_PROBLEM TO WORK ON_:
For the data below, report how many lines contain the string "computer" and write nothing more.

******************************

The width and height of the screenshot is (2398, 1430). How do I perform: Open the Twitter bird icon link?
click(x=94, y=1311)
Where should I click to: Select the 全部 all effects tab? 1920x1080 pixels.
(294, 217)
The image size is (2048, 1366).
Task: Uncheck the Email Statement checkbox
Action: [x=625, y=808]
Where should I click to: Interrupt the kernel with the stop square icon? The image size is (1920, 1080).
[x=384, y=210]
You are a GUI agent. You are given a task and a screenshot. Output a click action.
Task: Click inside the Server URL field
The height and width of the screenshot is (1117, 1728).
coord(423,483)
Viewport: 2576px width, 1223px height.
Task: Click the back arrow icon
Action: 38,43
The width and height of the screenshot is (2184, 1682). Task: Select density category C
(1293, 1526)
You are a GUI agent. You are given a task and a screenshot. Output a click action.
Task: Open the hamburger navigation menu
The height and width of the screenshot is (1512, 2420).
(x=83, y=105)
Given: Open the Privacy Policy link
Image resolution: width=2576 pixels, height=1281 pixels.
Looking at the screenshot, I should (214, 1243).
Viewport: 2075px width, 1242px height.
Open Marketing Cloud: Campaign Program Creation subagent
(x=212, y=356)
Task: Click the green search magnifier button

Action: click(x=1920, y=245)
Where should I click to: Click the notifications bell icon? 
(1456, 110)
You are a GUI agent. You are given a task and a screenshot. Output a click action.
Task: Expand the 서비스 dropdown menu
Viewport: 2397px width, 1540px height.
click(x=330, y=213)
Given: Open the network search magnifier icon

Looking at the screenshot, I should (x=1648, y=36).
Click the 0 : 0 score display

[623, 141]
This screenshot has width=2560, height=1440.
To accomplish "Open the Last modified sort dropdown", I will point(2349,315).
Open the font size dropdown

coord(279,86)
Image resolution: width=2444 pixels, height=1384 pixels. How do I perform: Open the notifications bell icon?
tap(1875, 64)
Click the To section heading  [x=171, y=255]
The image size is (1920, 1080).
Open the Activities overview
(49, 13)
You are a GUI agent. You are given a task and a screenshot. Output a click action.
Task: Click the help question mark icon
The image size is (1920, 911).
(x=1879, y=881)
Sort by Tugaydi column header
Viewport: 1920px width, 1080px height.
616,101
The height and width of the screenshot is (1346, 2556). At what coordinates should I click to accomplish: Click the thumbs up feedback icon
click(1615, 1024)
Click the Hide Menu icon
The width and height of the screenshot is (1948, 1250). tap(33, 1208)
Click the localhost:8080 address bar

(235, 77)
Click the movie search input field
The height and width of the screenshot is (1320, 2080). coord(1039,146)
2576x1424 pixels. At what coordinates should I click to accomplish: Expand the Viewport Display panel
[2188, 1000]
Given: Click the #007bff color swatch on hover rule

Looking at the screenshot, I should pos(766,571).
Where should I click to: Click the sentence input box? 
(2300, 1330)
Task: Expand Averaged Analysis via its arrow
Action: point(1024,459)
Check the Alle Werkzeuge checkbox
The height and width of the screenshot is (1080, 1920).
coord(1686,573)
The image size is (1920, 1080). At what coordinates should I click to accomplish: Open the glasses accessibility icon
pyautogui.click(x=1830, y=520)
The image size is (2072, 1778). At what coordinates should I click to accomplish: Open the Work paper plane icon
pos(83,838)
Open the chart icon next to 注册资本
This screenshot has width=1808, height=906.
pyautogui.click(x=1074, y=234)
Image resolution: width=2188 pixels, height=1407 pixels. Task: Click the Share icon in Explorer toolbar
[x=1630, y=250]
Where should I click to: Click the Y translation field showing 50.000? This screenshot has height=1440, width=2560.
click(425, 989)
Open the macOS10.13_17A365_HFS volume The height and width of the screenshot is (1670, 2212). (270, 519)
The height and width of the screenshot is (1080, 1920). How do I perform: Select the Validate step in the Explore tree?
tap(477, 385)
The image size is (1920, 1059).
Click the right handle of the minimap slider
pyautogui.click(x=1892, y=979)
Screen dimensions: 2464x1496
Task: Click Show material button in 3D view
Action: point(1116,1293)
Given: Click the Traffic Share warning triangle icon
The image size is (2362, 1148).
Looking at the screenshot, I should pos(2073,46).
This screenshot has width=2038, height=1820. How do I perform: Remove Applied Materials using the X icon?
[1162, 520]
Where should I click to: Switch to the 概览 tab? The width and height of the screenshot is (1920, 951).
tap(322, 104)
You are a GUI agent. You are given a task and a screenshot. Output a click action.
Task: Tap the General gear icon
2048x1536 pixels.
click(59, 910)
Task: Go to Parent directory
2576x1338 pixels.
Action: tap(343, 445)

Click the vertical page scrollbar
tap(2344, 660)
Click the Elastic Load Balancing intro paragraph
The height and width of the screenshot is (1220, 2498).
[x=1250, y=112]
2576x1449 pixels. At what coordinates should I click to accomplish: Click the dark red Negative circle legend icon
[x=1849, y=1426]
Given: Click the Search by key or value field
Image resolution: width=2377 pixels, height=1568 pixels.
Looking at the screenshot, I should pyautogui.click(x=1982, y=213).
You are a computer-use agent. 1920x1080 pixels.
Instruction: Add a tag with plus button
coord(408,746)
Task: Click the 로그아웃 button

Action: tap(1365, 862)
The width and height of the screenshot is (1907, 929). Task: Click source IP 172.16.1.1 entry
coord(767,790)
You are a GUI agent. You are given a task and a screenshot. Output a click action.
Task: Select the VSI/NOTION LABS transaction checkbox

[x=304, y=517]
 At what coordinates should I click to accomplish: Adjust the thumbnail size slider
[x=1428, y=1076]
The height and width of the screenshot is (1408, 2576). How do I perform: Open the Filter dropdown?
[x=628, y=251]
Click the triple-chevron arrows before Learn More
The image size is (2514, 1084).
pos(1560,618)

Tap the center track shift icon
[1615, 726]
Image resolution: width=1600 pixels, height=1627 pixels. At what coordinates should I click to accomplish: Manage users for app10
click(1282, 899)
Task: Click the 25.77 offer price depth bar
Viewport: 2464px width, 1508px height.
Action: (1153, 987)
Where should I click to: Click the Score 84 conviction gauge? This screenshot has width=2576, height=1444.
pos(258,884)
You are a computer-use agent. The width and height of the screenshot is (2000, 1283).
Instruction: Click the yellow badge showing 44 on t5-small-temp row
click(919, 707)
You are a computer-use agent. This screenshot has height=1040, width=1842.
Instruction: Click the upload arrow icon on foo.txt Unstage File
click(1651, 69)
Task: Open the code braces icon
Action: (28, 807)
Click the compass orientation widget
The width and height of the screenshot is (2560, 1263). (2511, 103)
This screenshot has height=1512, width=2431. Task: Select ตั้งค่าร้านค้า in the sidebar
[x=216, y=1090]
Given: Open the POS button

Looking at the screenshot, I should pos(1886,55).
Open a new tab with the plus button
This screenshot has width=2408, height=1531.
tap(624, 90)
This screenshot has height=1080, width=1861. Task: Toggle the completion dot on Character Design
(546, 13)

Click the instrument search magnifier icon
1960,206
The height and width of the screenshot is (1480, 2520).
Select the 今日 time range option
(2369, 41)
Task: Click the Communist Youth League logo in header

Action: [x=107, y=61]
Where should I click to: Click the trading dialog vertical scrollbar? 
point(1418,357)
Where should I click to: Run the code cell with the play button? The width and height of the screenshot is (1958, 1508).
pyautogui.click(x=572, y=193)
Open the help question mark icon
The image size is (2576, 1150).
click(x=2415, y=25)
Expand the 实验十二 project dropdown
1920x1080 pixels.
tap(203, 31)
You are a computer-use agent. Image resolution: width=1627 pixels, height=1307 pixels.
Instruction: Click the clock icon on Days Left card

******************************

_EXERCISE ANSWER_:
4